I had a good laugh. If there is a key, what the hell are whitelists? The phone itself checks the correctness of the key; it does not know about any lists. If the key is considered current on it (and it cannot be otherwise), it will allow an update to the wrong software signed with the stolen key. The phone doesn't know that the key was stolen. )))

This is exactly how a couple of years ago all the keys for signing BIOS on MSI laptops of dozens of series were leaked. If the owner has not updated the BIOS, he can easily correct the BIOS code and sign his version with this key. The BIOS chip will happily accept this code, without knowing anything that the keys were stolen from MSI.

If there is a non-updated phone in the warehouse, it does not know anything about any listings.

Now at the customs of even "free" and "democratic" countries, including the United States, there are totalitarian requirements to present a smartphone, as soon as it falls into the hands of customs officers with such a system, they can implant you with anything, having access keys. Breaking an Apple server, which could lead to a massive scandal? For what? When now you can individually do whatever you want with the phone of any victim, as soon as it fell into the hands of government agents for a while...

[Neenyah]

Whitelisted devices (to make the update possible) which are whitelisted while being physically present inside of official Apple stores. If they get stolen you can bet that Apple is going to immediately blacklist them (and change potentially leaked keys). And who is going to steal the device; Best Buy so they can try to hack the device just to sell updated iPhones in their stores?

I had a good laugh. If there is a key, what the hell are whitelists? The phone itself checks the correctness of the key; it does not know about any lists.

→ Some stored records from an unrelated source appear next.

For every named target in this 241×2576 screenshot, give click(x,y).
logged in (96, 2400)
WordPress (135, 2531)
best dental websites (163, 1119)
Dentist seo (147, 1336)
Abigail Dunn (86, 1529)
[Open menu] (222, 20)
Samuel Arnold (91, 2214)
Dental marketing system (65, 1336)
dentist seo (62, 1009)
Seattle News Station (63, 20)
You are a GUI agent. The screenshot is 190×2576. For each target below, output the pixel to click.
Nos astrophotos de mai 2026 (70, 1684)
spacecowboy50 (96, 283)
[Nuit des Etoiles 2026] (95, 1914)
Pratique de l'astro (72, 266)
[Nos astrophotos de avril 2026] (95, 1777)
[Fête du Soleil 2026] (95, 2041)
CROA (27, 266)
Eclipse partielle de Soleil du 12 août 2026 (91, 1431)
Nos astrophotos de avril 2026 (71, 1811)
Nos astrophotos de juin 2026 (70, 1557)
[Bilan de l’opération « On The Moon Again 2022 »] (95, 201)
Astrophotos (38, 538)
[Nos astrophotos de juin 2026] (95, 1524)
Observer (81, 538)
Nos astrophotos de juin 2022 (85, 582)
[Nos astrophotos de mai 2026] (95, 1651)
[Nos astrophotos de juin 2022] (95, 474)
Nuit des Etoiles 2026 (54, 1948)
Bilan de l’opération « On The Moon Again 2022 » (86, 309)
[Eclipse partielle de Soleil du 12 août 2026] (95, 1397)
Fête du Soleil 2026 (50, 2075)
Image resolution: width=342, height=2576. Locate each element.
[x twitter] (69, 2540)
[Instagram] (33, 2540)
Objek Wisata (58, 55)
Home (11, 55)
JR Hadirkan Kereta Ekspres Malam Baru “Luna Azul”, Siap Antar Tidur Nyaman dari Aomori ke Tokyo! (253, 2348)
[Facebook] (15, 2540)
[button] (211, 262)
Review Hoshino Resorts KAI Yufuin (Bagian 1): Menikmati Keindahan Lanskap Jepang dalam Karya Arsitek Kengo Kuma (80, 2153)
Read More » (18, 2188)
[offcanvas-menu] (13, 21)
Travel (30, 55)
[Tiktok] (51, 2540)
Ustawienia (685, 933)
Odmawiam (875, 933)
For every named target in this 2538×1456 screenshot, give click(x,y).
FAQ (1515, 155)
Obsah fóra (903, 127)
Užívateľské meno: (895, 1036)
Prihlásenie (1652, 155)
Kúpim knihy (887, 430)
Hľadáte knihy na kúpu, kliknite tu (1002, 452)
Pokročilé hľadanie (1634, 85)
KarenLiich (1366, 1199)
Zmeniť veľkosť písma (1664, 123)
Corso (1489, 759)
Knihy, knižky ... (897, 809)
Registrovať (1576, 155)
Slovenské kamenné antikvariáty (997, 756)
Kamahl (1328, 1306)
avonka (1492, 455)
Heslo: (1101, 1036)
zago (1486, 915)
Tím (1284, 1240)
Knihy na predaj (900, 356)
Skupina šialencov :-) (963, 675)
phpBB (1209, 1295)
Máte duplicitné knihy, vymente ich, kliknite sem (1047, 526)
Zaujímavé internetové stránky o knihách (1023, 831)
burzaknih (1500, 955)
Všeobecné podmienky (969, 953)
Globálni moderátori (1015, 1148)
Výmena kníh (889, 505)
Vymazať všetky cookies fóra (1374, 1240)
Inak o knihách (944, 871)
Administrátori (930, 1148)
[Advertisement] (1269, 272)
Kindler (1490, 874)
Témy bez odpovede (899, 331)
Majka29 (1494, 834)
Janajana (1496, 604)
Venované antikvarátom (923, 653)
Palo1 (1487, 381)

And yet again you demonstrate the lack of ability to read, to think and to understand, but at the same time you are an expert in pulling particular sentence or two out of context and then doing your own random rant about it.

Whitelisted devices which run Presto, you clown, that's what I'm talking about and that's been clear to everyone here but you (shocking). Not iPhones.

If there is a non-updated phone in the warehouse, it does not know anything about any listings.

See? Your brain is simply permanently turned off, there is no other explanation, lol.